The first ninety-degree day always sneaks up on me. I'll flip the thermostat to cool for the first time, hear that familiar click and hum, and then spend the next ten minutes wondering why the house isn't getting any cooler. Last summer, that little ritual ended with a $480 service call and a technician shaking his head at how much dryer lint had piled up against my outdoor unit.

Here's the thing — most of what an HVAC pro does on a basic spring tune-up is stuff you can absolutely do yourself in a Saturday morning. None of it requires special tools, none of it voids your warranty, and most of it makes a noticeable difference in how well your system runs. If you take an hour now, before the heat hits, you're way less likely to be the person sweating through a service queue in July when every HVAC company in town is booked two weeks out.

Here are the seven things I run through every spring before I let the AC turn on for the season.

Before You Start

Cut power to the system at the breaker before doing any cleaning around the indoor or outdoor unit. There's also a service disconnect box mounted on the wall next to most outdoor condensers — flip that off too. Capacitors hold a charge even after power is cut, so don't open up the electrical panel of the condenser. Everything in this guide stays well clear of the electrical components.

Step 1
Replace the Air Filter

Start with the easiest, highest-leverage thing on the list. A clogged filter forces the blower to work harder, restricts airflow across the evaporator coil, and can actually cause the coil to freeze up on a hot day. I've seen filters at the end of winter that looked more like gray felt than a filter.

Pop in a fresh pleated filter — MERV 8 to 11 is the sweet spot for most homes. Higher MERV ratings sound better on paper, but they restrict airflow more, and not every system is designed for them. If you have pets or allergies, lean toward MERV 11. If neither, MERV 8 is fine.

Write the install date on the edge of the filter with a Sharpie so you actually know when to swap it next. For a deeper dive on filter sizing, MERV ratings, and how often you really need to change yours, see our full guide on how to change your HVAC filter.

Step 2
Clear the Outdoor Condenser

Outdoor central AC condenser unit with leaves, grass clippings, and debris cleared from around its base, fins clearly visible

Your outdoor unit — the big metal box with the fan on top — is essentially a giant heat exchanger. It dumps the heat from your house into the outside air. To do that, it needs to breathe. After a winter of leaves, dryer lint, grass clippings, and the occasional plastic bag, mine usually has about an inch of debris packed against the fins.

Trim back any plants, shrubs, or grass within two feet of the unit. The general rule is two feet of clear space on every side and at least five feet of clearance overhead. Pull out any sticks or leaves that have collected in the base.
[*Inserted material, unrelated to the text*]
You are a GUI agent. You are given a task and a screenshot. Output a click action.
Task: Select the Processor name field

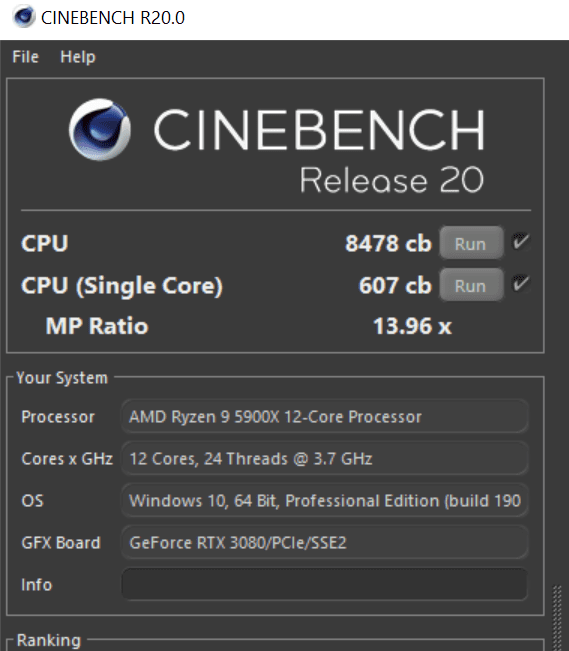coord(324,416)
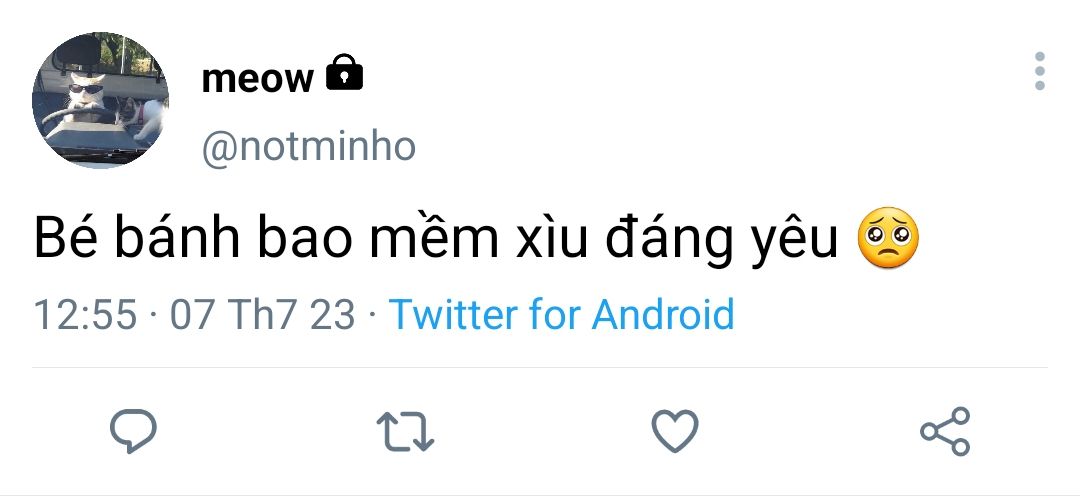Select the pleading face emoji

(x=888, y=238)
Then take a regular garden hose — not a pressure washer, that'll bend the fins — and rinse the coil from the inside out if you can get the top grille off, or from the outside in if you can't. Spray gently and let the water push the gunk back the way it came in. Top to bottom is fine. You'll be surprised how dirty the runoff is.

Pro Tip

If the fins are bent in spots — common from string trimmers or hailstorms — a $10 fin comb straightens them in about ten minutes. Bent fins choke airflow just like dirt does.

Step 3
Flush the Condensate Drain Line

This is the one almost nobody knows about, and it's the one that causes the biggest headaches. Your AC pulls humidity out of the air as it cools, and that water has to drain somewhere — usually through a small white PVC pipe that runs from the indoor air handler to a floor drain or outside the house.

Over the off-season, that line grows algae and slime. When it clogs, the water backs up. Sometimes a safety switch shuts the system off (best case), and sometimes the overflow pan overflows and dumps water into your ceiling or onto the floor (the case I learned the hard way).

Find the access port — it's a little T-shaped or capped fitting near the air handler, often with a removable plug. Pull the cap off and pour a cup of distilled white vinegar down it. Let it sit for half an hour, then run a gallon of warm water through to flush. Some people use bleach instead, but bleach can degrade the PVC glue over time. Vinegar's gentler and it works.

Then go outside or wherever the line exits the house and confirm water is actually coming out the other end. If nothing's coming out, you've got a clog farther down the line and you'll need to shop-vac it from the exit point.

Step 4
Test the Thermostat

Before the first hot day catches you off guard, run the system for ten minutes with cooling mode active and verify three things: it actually kicks on, the air coming out of the supply vents is noticeably cold (a 15-20°F drop from the return temperature is normal), and the thermostat reads close to your house's actual temperature.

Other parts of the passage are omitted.